*INPUT RECORDS*

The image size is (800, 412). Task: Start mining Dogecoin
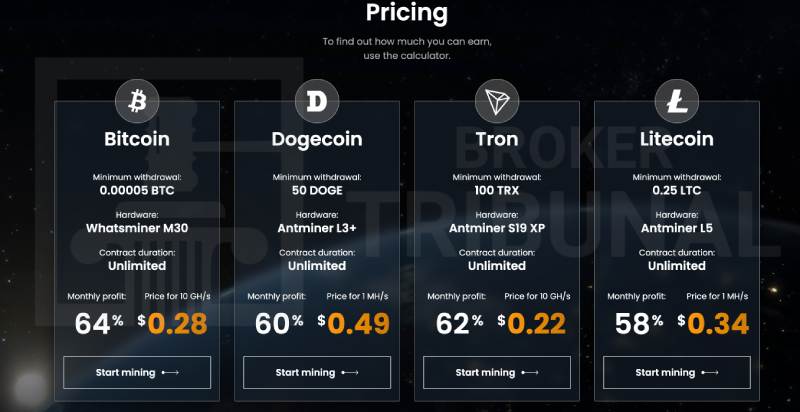(x=317, y=372)

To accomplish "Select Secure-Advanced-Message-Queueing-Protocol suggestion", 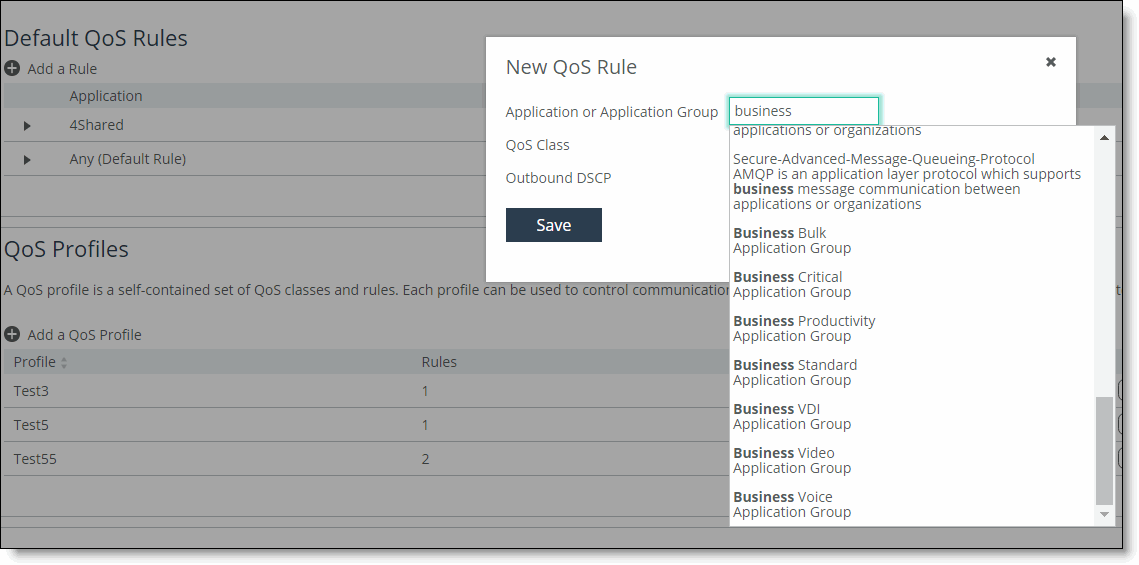I will (883, 180).
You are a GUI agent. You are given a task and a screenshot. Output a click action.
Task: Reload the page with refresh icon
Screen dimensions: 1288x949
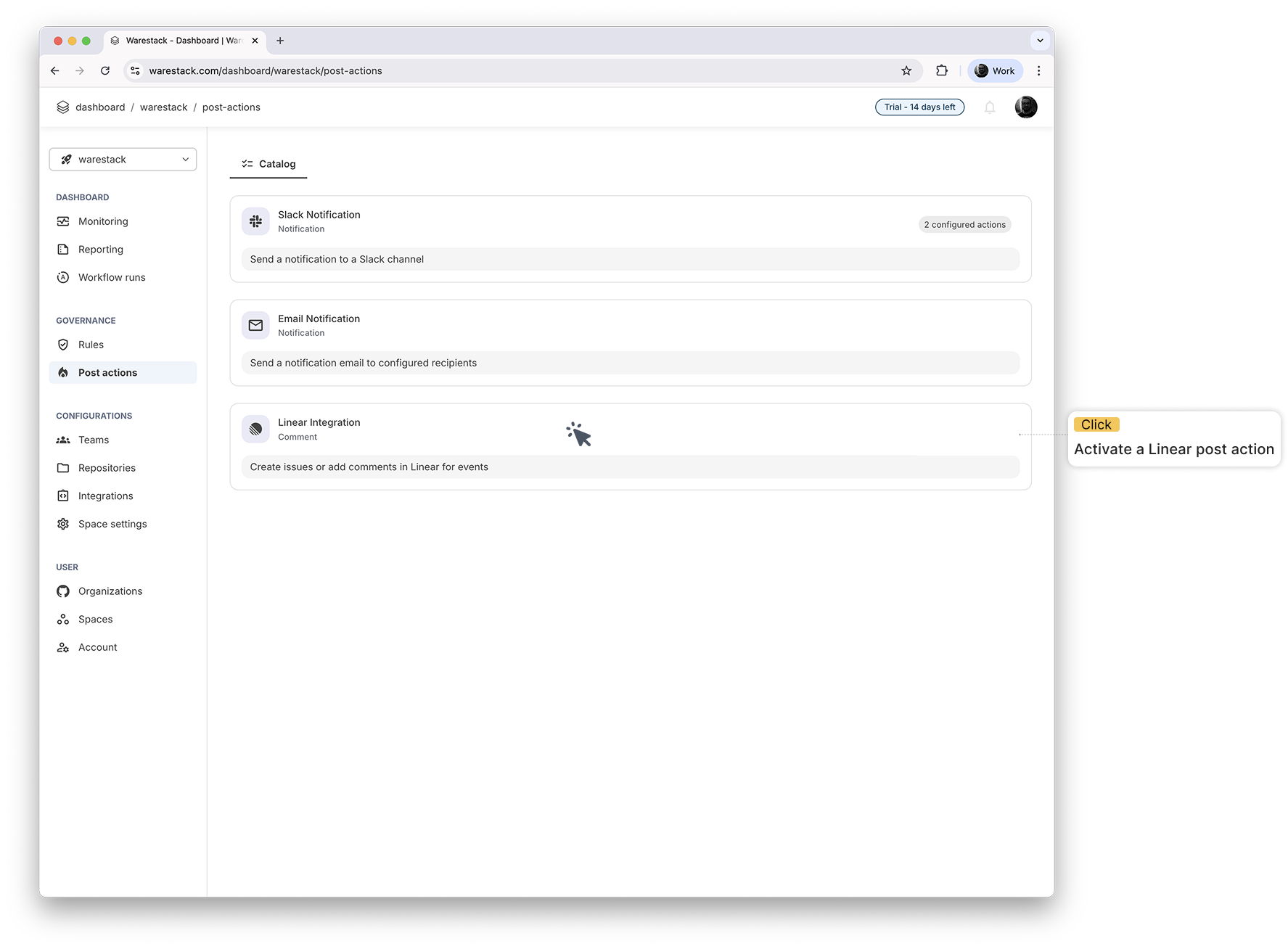105,70
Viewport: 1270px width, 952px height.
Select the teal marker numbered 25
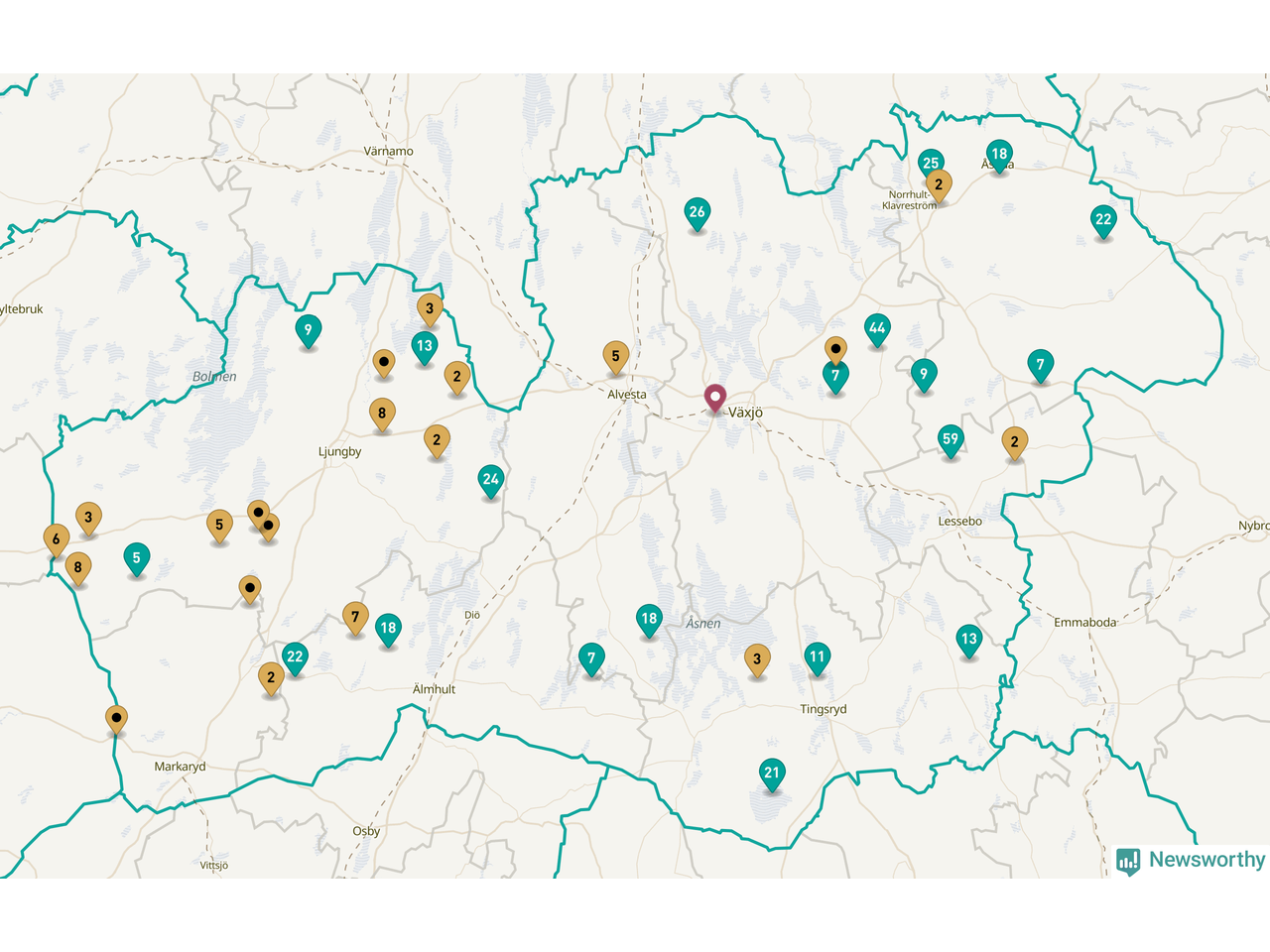coord(930,163)
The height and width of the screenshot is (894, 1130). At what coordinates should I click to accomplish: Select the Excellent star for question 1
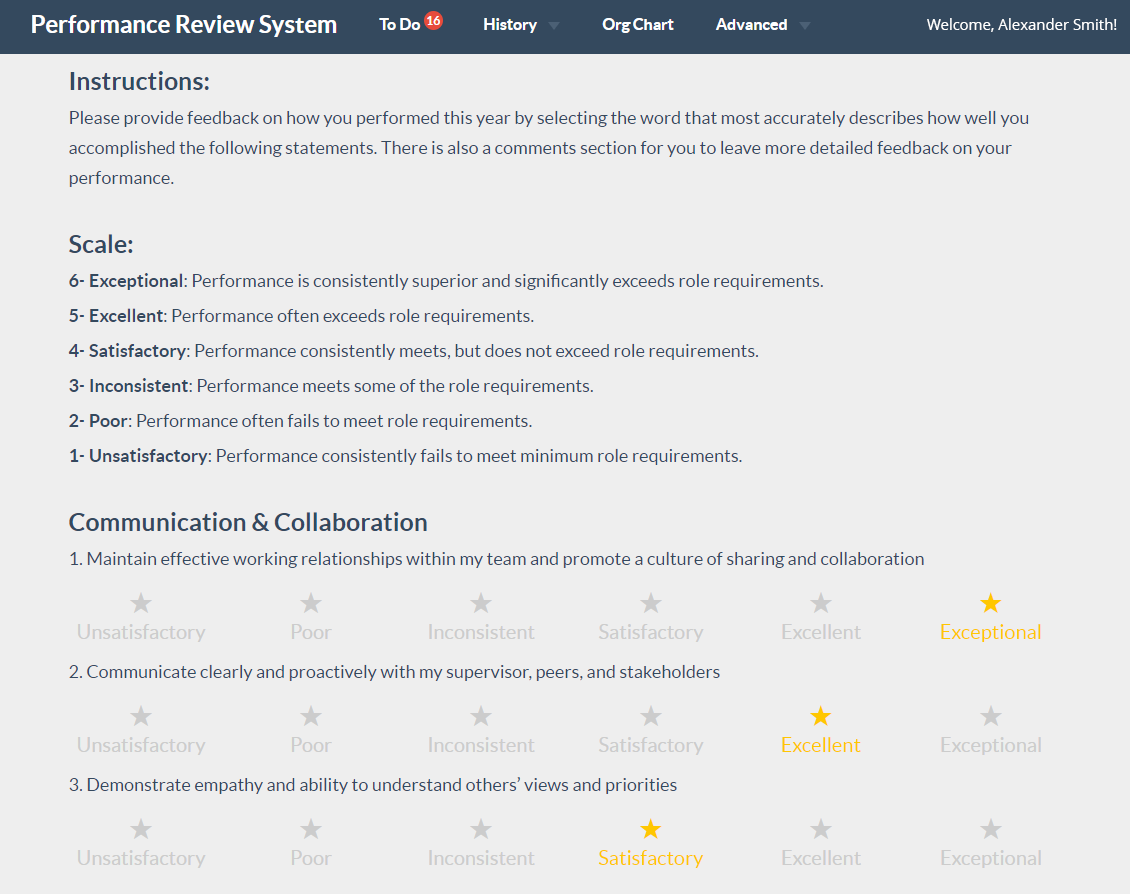click(820, 602)
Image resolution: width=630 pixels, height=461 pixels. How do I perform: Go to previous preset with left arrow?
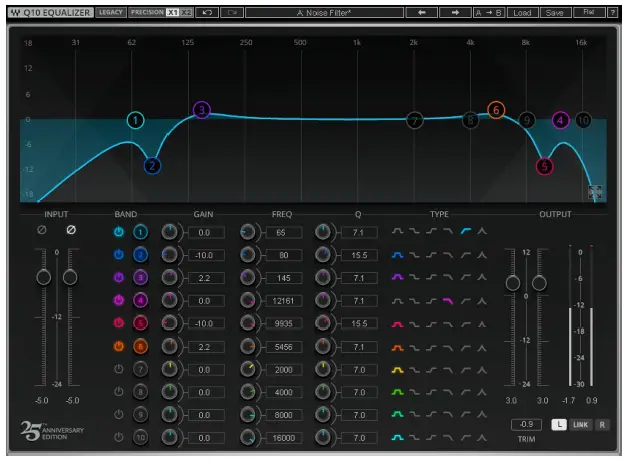click(422, 13)
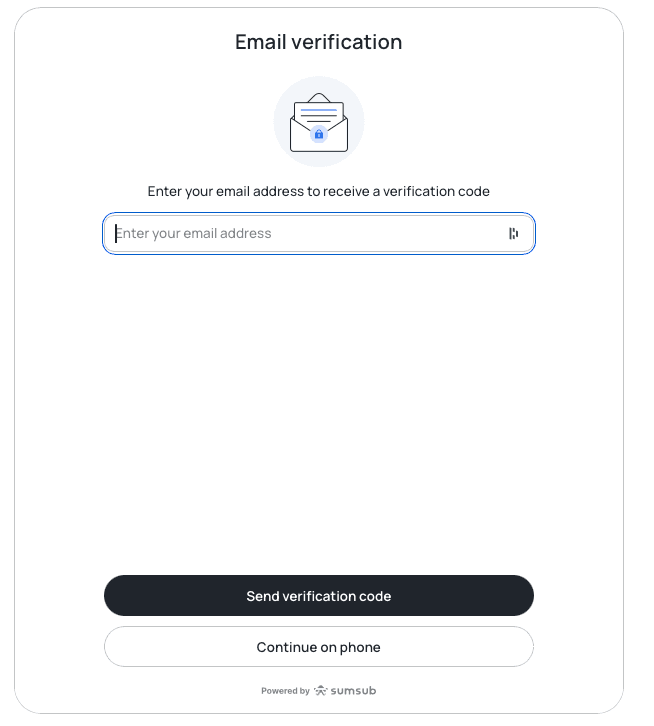The image size is (654, 726).
Task: Click the Sumsub logo symbol
Action: click(320, 690)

*ACTION ITEM*
Once the line containing "The height and" is found, write out exactly that line and each line after it through the end of the entries, omitting pictures.

*FINISHED TASK*
The height and width of the screenshot is (894, 1130). At what coordinates should I click to accomplish: Select the Excellent star for question 1
click(820, 602)
Image resolution: width=630 pixels, height=461 pixels. How do I perform: Go to previous preset with left arrow?
click(422, 13)
The image size is (654, 726).
Task: Click the Sumsub logo symbol
Action: click(320, 690)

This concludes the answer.